— Sua tarefa —
Transcreva sem alterações o trecho do texto sobre transplantes em Minas Gerais entre "Uma série de" e "testagem por RT-PCR.", inclusive.

-------- Texto para análise --------

Em 2019, foram realizados 2.458 transplantes no estado. Em 2020, com pandemia de covid-19, esse número caiu para 1.537. Neste ano, até o mês de agosto, foram 1.013 transplantes. Atualmente, mais de 5 mil pessoas esperam por um órgão ou tecido em Minas Gerais, sendo 2.789 por rim, 2.237 por córnea, 78 por fígado, 45 por medula, 44 por rim/pâncreas, 38 por coração e 3 por pâncreas.

Segurança no processo

Uma série de medidas foi tomada pelo MG Transplantes, no decorrer da pandemia, na tentativa de melhorar os números, entre elas o incremento da busca ativa de doadores nos hospitais. Outra ação importante foi a intensificação da anamnese dirigida a sintomas de síndrome respiratória, de forma a minimizar os riscos de transmissão da covid-19 durante o transplante. O protocolo inclui levantamento de sintomas, identificação de possíveis contatos com pessoas que apresentaram a doença, além de testagem por RT-PCR.

-------- Linhas fornecidas --------

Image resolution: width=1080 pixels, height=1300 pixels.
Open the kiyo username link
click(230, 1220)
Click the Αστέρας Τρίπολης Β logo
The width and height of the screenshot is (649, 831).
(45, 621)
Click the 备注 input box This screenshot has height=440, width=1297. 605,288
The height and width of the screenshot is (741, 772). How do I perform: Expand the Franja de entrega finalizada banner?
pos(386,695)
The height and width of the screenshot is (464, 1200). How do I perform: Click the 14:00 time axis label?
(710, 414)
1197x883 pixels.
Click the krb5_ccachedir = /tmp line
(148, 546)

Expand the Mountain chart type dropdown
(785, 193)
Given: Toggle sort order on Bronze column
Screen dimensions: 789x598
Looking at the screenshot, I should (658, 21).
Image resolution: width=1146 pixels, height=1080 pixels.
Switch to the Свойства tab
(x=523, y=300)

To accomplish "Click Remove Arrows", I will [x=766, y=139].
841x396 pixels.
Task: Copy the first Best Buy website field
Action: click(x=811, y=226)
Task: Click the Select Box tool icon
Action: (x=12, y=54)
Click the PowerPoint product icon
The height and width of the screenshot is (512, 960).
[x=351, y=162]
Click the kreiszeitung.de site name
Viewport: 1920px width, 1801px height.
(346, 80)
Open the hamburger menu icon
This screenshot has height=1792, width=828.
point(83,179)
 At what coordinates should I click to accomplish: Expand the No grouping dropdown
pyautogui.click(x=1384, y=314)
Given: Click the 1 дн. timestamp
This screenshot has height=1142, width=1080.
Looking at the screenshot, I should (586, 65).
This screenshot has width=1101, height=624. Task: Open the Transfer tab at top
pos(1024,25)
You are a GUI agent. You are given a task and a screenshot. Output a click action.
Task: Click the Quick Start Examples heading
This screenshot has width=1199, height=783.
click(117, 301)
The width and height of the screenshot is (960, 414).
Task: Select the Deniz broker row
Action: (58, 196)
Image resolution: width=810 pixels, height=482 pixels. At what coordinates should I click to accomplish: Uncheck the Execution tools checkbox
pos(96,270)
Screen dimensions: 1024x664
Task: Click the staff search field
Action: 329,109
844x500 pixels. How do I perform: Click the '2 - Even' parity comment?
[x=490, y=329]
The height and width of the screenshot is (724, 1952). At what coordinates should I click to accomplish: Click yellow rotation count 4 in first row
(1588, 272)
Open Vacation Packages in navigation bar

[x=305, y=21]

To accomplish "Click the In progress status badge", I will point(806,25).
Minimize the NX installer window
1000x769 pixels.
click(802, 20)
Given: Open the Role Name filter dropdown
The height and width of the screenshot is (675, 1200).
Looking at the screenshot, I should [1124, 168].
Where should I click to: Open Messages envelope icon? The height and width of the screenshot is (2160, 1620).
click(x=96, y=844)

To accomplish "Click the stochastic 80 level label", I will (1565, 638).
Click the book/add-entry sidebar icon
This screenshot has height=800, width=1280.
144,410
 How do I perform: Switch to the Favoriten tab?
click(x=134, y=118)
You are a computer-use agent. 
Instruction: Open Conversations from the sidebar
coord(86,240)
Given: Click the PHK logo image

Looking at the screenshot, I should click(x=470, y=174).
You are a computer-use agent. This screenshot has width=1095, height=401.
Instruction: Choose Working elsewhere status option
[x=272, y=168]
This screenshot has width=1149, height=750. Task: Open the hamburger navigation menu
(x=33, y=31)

--------

— Resposta —
Uma série de medidas foi tomada pelo MG Transplantes, no decorrer da pandemia, na tentativa de melhorar os números, entre elas o incremento da busca ativa de doadores nos hospitais. Outra ação importante foi a intensificação da anamnese dirigida a sintomas de síndrome respiratória, de forma a minimizar os riscos de transmissão da covid-19 durante o transplante. O protocolo inclui levantamento de sintomas, identificação de possíveis contatos com pessoas que apresentaram a doença, além de testagem por RT-PCR.